Exercise goal:
Every entry below is to be copied exactly, apart from any picture it holds.

Data provided:
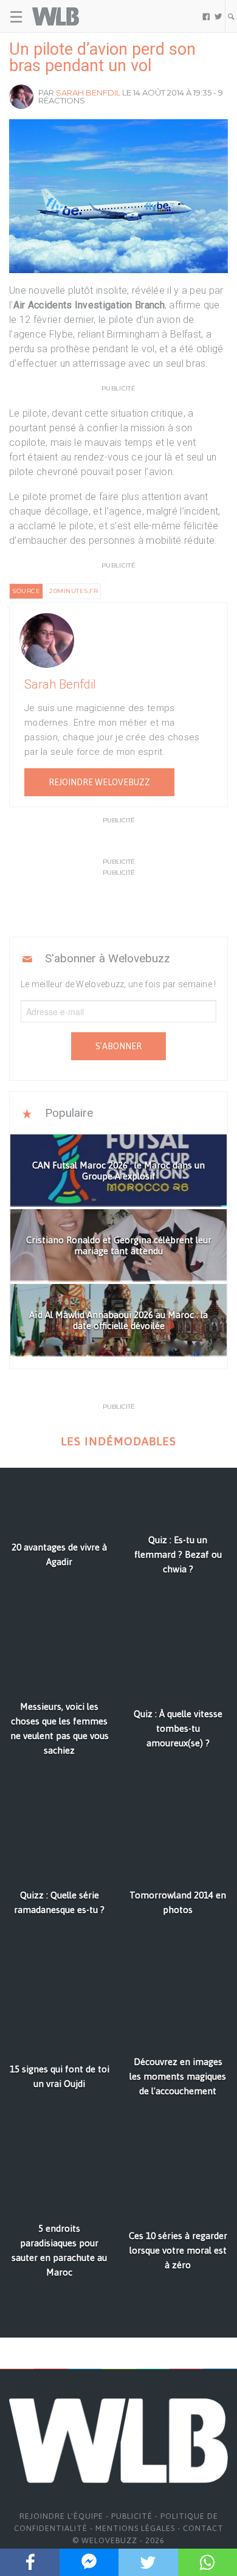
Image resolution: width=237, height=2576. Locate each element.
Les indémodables (118, 1441)
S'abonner (118, 1046)
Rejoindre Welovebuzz (99, 782)
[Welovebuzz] (55, 16)
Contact (203, 2528)
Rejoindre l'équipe (61, 2516)
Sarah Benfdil (88, 92)
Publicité (132, 2516)
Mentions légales (135, 2528)
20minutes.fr (73, 591)
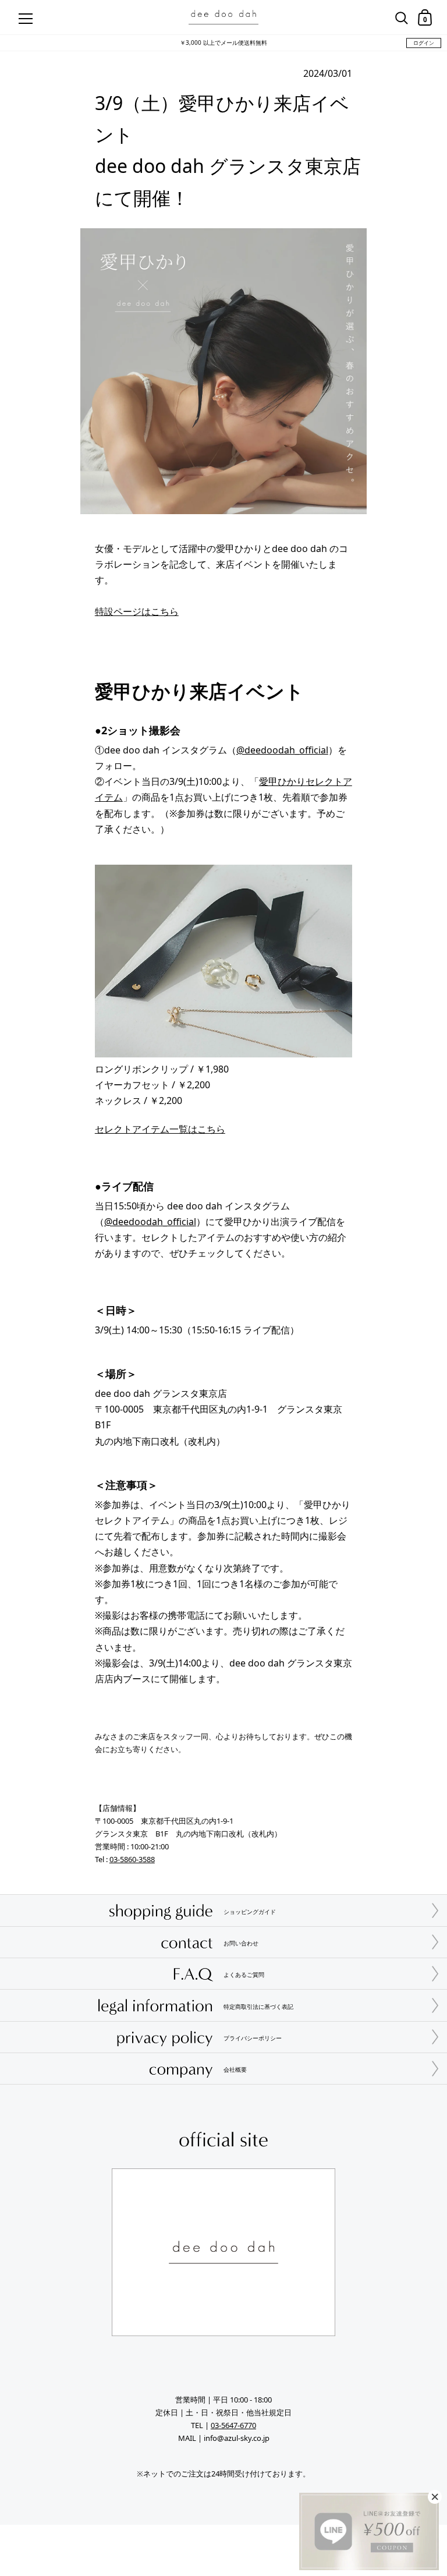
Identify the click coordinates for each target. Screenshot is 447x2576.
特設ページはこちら (137, 611)
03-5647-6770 (233, 2425)
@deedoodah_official (282, 750)
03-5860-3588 (132, 1859)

Result of this task:
Image resolution: width=237, height=2576. Locate each element.
Les indémodables (118, 1441)
S'abonner (118, 1046)
Rejoindre Welovebuzz (99, 782)
[Welovebuzz] (55, 16)
Contact (203, 2528)
Rejoindre l'équipe (61, 2516)
Sarah Benfdil (88, 92)
Publicité (132, 2516)
Mentions légales (135, 2528)
20minutes.fr (73, 591)
Identify the click coordinates for each target. Screenshot is 447x2576.
特設ページはこちら (137, 611)
03-5647-6770 (233, 2425)
@deedoodah_official (282, 750)
03-5860-3588 (132, 1859)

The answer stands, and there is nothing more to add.